/Pytorch-CV-Models

Primary LanguageJupyter NotebookMIT LicenseMIT

This is a repository containing the Pytorch Implementations of the Popular Computer Vision Models

  1. LeNet5
  2. AlexNet
  3. VGG16
  4. GoogLeNet(InceptionV1)
  5. ResNet50

References:

  1. Y. Lecun, L. Bottou, Y. Bengio, and P. Haffner, “Gradient-Based Learning Applied to Document Recogni- tion,” Proceedings of the IEEE 86 (11): 2278–2324, http://yann.lecun.com/exdb/publis/pdf/lecun-01a.pdf.

  2. Alex Krizhevsky, Ilya Sutskever, and Geoffrey E. Hinton, “ImageNet Classification with Deep Convolutional Neural Networks,” Communications of the ACM 60 (6): 84–90, https://dl.acm.org/doi/10.1145/3065386.

  3. Karen Simonyan and Andrew Zisserman, “Very Deep Convolutional Networks for Large-Scale Image Recog- nition,” 2014, https://arxiv.org/pdf/1409.1556v6.pdf.

  4. Christian Szegedy, Christian, Wei Liu, Yangqing Jia, Pierre Sermanet, Scott Reed, Dragomir Anguelov, Dumi- tru Erhan, Vincent Vanhoucke, and Andrew Rabinovich, “Going Deeper with Convolutions,” in Proceedings of the IEEE Conference on Computer Vision and Pattern Recognition, 1–9, 2015, http://mng.bz/YryB.

  5. Kaiming He, Xiangyu Zhang, Shaoqing Ren, and Jian Sun, “Deep Residual Learning for Image Recognition,” 2015, http://arxiv.org/abs/1512.03385.

Top-1 and top-5 error rates? Top-1 and top-5 are terms used mostly in research papers to describe the accuracy of an algorithm on a given classification task. The top-1 error rate is the percentage of the time that the classifier did not give the correct class the highest score, and the top-5 error rate is the percentage of the time that the classifier did not include the correct class among its top five guesses.
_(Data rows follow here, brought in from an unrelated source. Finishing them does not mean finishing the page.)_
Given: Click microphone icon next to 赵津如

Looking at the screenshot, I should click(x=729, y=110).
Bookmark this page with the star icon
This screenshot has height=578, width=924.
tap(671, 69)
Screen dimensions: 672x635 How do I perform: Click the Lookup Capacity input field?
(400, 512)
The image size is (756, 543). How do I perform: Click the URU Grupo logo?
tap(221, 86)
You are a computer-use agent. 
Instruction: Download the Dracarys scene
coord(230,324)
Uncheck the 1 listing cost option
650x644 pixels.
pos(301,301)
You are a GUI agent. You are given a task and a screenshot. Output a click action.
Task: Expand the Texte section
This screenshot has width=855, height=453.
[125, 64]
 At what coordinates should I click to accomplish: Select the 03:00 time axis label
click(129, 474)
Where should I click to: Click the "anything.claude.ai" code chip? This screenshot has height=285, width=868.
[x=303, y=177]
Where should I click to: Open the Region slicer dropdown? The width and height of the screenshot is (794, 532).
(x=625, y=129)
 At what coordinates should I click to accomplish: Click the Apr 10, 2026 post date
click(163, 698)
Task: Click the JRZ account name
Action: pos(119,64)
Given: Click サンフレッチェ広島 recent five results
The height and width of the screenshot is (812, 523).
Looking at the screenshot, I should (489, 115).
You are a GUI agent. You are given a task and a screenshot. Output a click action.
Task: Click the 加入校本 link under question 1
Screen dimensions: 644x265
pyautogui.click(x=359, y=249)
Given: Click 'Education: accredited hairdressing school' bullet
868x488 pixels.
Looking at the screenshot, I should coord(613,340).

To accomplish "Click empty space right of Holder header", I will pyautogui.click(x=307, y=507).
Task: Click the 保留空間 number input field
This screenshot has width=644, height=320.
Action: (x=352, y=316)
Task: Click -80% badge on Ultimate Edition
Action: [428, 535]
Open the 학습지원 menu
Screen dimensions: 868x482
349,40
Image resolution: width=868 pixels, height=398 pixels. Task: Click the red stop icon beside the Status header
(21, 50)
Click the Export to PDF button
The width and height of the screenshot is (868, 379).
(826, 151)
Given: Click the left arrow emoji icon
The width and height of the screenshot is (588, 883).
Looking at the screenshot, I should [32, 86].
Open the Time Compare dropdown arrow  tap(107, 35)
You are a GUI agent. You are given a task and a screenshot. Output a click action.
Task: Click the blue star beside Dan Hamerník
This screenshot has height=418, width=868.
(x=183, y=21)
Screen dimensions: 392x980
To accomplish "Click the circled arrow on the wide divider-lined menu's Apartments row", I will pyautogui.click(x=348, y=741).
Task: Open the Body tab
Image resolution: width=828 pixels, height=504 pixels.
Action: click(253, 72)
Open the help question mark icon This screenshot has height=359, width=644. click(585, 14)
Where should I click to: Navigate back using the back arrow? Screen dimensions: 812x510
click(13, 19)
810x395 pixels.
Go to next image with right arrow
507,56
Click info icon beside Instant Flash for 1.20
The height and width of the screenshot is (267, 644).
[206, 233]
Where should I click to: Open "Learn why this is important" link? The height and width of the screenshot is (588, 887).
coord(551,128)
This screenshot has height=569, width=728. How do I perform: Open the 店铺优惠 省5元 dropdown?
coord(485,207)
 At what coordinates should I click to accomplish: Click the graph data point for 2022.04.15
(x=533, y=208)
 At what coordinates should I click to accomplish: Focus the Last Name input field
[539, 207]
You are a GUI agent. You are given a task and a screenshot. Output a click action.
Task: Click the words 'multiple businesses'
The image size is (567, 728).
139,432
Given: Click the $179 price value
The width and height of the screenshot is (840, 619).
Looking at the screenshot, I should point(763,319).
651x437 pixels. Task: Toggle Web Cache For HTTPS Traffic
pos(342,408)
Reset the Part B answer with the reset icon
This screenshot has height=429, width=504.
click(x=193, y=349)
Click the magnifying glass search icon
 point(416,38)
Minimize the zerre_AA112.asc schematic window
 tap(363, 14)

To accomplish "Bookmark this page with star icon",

AlexNet performance AlexNet significantly outperformed all the prior competitors in the 2012 ILSVRC challenges. It achieved a winning top-5 test error rate of 15.3%, compared to 26.2% achieved by the second-best entry that year, which used other traditional classifiers. This huge improvement in performance attracted the CV community’s attention to the potential that convolutional networks have to solve complex vision problems and led to more advanced CNN architectures, as you will see in the following sections of this chapter.

VGG16 performance VGG16 achieved a top-5 error rate of 8.1% on the ImageNet dataset compared to 15.3% achieved by AlexNet. VGG19 did even better: it was able to achieve a top-5 error rate of ~7.4%. It is worth noting that in spite of the larger number of parameters and the greater depth of VGGNet compared to AlexNet, VGGNet required fewer epochs to converge due to the implicit regularization imposed by greater depth and smaller convolutional filter sizes.

Inception performance on the CIFAR dataset GoogLeNet was the winner of the ILSVRC 2014 competition. It achieved a top-5 error rate of 6.67%, which was very close to human-level performance and much better than previous CNNs like AlexNet and VGGNet.

ResNet performance on the CIFAR dataset The performance of ResNet models is benchmarked based on their results in the ILSVRC competition. ResNet-152 won first place in the 2015 classification competition with a top-5 error rate of 4.49% with a single model and 3.57% using an ensemble of models. This was much better than all the other networks, such as GoogLeNet (Inception), which achieved a top-5 error rate of 6.67%. ResNet also won first place in many object detection and image localization challenges, as we will see in chapter 7. More importantly, the residual blocks concept in ResNet opened the door to new possibilities for efficiently training super-deep neural networks with hundreds of layers.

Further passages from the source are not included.